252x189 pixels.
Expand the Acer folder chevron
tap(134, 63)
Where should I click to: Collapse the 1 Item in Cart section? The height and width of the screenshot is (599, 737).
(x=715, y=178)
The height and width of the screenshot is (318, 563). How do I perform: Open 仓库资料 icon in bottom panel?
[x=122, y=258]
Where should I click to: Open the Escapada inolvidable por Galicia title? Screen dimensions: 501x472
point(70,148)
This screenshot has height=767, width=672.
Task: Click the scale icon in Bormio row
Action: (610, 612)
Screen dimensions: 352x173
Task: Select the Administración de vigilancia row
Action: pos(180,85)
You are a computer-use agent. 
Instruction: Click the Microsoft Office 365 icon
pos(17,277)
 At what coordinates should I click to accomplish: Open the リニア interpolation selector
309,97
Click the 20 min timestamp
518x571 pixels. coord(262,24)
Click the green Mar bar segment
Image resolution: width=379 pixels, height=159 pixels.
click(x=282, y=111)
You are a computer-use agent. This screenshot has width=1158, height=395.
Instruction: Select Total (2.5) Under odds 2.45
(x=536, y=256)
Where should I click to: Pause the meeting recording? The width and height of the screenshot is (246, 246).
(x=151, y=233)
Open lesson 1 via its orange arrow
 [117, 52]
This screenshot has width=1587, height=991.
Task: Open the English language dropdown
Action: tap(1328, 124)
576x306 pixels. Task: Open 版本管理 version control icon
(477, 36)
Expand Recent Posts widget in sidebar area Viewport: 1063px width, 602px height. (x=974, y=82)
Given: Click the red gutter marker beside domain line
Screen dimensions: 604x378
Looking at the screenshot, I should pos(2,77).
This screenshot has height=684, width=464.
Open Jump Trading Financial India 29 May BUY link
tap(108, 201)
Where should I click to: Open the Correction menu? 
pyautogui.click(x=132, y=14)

---

» Exercise directions
The line with "Image resolution: width=379" and all the lines after it in the records above are to be output exactly, with nothing added.

» Task answer
Image resolution: width=379 pixels, height=159 pixels.
click(x=282, y=111)
You are a computer-use agent. This screenshot has width=1158, height=395.
Instruction: Select Total (2.5) Under odds 2.45
(x=536, y=256)
Where should I click to: Pause the meeting recording? The width and height of the screenshot is (246, 246).
(x=151, y=233)
Open lesson 1 via its orange arrow
 [117, 52]
This screenshot has width=1587, height=991.
Task: Open the English language dropdown
Action: tap(1328, 124)
576x306 pixels. Task: Open 版本管理 version control icon
(477, 36)
Expand Recent Posts widget in sidebar area Viewport: 1063px width, 602px height. (x=974, y=82)
Given: Click the red gutter marker beside domain line
Screen dimensions: 604x378
Looking at the screenshot, I should pos(2,77).
This screenshot has height=684, width=464.
Open Jump Trading Financial India 29 May BUY link
tap(108, 201)
Where should I click to: Open the Correction menu? 
pyautogui.click(x=132, y=14)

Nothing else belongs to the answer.